TASK TO CARRY OUT. Scan the records below for the line with "Viewport: 556px width, 341px height." and the line with "You are a computer-use agent. This". Repeat those two lines and every line between them exactly, and nothing else.

[Pixel coordinate grounding data]
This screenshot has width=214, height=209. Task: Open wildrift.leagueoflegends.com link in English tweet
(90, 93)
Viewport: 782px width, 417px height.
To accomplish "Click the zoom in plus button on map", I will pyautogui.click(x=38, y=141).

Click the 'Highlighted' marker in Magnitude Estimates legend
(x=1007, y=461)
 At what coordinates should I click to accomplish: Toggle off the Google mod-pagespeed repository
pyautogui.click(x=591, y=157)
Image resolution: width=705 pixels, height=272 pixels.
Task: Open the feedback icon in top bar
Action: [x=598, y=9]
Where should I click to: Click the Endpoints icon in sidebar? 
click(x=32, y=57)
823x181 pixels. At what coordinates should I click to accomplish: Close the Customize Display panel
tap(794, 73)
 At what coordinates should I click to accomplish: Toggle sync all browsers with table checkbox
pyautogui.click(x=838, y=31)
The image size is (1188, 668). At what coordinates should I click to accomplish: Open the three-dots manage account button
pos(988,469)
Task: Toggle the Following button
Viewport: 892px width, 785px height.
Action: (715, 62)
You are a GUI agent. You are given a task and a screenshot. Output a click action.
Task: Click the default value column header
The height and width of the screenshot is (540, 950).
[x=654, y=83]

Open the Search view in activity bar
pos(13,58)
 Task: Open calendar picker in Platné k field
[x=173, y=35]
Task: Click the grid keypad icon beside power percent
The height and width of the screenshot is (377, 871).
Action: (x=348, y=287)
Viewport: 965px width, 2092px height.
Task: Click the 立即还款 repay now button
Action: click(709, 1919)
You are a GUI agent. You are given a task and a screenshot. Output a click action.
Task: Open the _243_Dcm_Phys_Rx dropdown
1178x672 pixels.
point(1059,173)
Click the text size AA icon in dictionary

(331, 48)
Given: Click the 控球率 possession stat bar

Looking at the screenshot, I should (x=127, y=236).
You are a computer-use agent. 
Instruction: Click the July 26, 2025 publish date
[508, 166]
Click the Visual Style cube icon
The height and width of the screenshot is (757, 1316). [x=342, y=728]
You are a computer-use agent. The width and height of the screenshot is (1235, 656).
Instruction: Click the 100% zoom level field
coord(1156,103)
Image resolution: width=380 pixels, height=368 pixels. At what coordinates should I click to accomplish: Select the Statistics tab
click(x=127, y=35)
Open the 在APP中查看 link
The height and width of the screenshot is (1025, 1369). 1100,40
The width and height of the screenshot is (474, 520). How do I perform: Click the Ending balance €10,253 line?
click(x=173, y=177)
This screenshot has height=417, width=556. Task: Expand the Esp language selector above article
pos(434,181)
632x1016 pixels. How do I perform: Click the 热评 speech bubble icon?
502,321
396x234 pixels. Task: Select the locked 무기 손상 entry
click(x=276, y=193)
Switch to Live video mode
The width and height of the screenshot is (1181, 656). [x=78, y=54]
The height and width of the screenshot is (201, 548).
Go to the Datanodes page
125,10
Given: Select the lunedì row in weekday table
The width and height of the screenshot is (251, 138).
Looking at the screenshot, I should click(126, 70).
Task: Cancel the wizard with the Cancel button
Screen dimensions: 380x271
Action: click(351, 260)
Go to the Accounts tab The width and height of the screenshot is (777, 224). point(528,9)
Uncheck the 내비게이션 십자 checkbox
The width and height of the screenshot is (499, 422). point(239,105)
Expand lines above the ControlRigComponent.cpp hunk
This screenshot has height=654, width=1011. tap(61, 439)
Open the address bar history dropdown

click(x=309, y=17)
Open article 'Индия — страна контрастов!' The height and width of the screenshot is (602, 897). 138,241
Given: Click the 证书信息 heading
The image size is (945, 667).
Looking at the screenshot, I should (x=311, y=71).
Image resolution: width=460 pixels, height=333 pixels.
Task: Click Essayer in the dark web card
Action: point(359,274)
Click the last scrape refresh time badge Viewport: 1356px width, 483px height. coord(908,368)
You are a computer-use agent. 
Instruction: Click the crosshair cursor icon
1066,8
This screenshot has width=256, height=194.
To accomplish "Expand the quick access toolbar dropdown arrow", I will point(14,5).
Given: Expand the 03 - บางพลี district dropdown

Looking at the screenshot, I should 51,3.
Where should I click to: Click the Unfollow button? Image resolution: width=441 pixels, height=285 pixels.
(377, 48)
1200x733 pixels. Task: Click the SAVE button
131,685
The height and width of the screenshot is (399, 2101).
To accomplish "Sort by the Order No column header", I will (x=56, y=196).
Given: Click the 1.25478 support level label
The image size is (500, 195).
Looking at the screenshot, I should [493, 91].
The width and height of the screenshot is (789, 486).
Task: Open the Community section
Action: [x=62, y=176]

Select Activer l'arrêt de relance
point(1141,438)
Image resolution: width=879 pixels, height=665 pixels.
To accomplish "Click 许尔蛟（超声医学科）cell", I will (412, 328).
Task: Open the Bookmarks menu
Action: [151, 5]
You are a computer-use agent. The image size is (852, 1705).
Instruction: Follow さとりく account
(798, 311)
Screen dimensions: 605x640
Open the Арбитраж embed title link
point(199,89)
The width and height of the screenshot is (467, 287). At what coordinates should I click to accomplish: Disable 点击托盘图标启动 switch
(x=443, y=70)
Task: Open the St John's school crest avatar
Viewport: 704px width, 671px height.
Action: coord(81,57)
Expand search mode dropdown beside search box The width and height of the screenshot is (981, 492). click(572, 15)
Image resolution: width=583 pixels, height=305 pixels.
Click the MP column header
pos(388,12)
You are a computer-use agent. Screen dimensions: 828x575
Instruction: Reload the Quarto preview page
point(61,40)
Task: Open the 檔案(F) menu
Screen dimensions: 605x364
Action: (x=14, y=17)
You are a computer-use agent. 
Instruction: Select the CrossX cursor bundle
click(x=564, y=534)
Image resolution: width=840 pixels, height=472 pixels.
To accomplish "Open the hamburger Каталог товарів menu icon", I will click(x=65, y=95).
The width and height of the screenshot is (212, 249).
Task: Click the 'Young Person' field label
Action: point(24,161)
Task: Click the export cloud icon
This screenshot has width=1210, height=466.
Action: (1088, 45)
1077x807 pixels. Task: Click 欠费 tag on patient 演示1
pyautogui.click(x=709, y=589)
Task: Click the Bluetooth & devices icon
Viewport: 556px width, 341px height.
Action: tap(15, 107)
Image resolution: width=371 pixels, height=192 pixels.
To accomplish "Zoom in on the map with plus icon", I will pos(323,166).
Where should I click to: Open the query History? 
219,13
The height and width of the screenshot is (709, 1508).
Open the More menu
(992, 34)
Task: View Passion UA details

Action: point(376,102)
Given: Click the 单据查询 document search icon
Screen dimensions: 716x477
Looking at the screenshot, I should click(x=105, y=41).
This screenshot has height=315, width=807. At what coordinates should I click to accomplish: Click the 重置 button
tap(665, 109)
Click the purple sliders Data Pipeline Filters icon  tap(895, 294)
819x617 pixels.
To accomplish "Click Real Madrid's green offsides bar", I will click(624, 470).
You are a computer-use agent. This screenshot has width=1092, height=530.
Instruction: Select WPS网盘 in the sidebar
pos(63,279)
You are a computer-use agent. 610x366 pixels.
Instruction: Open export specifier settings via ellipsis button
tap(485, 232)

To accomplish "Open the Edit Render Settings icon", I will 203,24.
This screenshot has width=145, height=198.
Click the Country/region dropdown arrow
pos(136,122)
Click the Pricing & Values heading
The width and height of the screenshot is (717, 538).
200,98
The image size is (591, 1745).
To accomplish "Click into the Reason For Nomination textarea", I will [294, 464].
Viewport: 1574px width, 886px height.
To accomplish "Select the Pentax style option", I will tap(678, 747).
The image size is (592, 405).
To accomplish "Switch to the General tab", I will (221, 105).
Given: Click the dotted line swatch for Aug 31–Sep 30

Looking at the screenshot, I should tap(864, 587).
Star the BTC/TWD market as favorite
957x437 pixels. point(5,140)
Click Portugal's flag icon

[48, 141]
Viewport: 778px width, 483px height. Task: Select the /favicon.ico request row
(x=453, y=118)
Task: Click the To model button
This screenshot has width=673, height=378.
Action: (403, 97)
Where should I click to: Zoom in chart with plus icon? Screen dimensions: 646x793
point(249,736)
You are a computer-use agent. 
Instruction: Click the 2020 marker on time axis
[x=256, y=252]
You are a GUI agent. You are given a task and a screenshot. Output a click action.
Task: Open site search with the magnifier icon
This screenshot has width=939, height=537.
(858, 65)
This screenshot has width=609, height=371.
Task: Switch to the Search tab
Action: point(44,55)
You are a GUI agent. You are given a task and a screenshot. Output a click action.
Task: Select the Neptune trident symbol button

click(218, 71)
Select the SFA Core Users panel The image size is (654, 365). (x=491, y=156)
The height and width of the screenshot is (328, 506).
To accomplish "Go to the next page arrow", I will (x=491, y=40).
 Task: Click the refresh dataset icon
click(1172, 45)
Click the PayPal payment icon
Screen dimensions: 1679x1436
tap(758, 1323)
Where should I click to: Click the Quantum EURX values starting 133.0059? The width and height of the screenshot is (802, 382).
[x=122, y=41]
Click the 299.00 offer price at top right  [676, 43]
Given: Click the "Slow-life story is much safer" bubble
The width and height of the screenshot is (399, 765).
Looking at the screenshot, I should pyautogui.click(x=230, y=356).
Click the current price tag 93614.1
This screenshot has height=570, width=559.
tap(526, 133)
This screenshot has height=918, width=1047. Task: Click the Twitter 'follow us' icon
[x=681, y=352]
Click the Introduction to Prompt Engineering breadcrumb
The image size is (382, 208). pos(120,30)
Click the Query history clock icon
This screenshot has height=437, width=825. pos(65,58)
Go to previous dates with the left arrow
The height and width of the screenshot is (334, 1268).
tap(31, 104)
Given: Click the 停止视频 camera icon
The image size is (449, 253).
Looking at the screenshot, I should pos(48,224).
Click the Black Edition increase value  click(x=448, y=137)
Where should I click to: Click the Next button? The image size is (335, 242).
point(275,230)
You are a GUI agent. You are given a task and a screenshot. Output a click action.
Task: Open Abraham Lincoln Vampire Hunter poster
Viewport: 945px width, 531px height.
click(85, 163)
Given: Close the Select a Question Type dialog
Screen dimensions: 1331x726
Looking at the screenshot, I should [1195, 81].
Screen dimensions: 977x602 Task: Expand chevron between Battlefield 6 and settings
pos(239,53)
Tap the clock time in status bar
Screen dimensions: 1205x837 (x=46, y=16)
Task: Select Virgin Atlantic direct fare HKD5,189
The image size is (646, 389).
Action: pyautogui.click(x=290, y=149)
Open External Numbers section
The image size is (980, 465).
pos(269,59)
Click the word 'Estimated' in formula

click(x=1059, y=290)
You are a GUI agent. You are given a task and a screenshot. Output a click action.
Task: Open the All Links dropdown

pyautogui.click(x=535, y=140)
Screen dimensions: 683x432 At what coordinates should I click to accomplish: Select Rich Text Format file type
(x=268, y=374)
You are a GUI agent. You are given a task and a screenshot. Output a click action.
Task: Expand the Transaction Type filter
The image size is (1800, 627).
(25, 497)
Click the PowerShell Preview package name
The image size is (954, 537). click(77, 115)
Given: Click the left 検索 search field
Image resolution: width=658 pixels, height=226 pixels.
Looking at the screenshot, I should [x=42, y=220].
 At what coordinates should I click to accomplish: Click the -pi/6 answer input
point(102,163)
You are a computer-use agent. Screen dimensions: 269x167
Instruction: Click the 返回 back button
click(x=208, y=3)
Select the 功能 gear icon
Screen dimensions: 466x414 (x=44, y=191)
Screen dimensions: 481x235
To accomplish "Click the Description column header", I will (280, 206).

WRITTEN ANSWER.
Viewport: 556px width, 341px height.
Action: tap(15, 107)
Image resolution: width=371 pixels, height=192 pixels.
To accomplish "Zoom in on the map with plus icon", I will pos(323,166).
Where should I click to: Open the query History? 
219,13
The height and width of the screenshot is (709, 1508).
Open the More menu
(992, 34)
Task: View Passion UA details

Action: point(376,102)
Given: Click the 单据查询 document search icon
Screen dimensions: 716x477
Looking at the screenshot, I should click(x=105, y=41).
This screenshot has height=315, width=807. At what coordinates should I click to accomplish: Click the 重置 button
tap(665, 109)
Click the purple sliders Data Pipeline Filters icon  tap(895, 294)
819x617 pixels.
To accomplish "Click Real Madrid's green offsides bar", I will click(624, 470).
You are a computer-use agent. This screenshot has width=1092, height=530.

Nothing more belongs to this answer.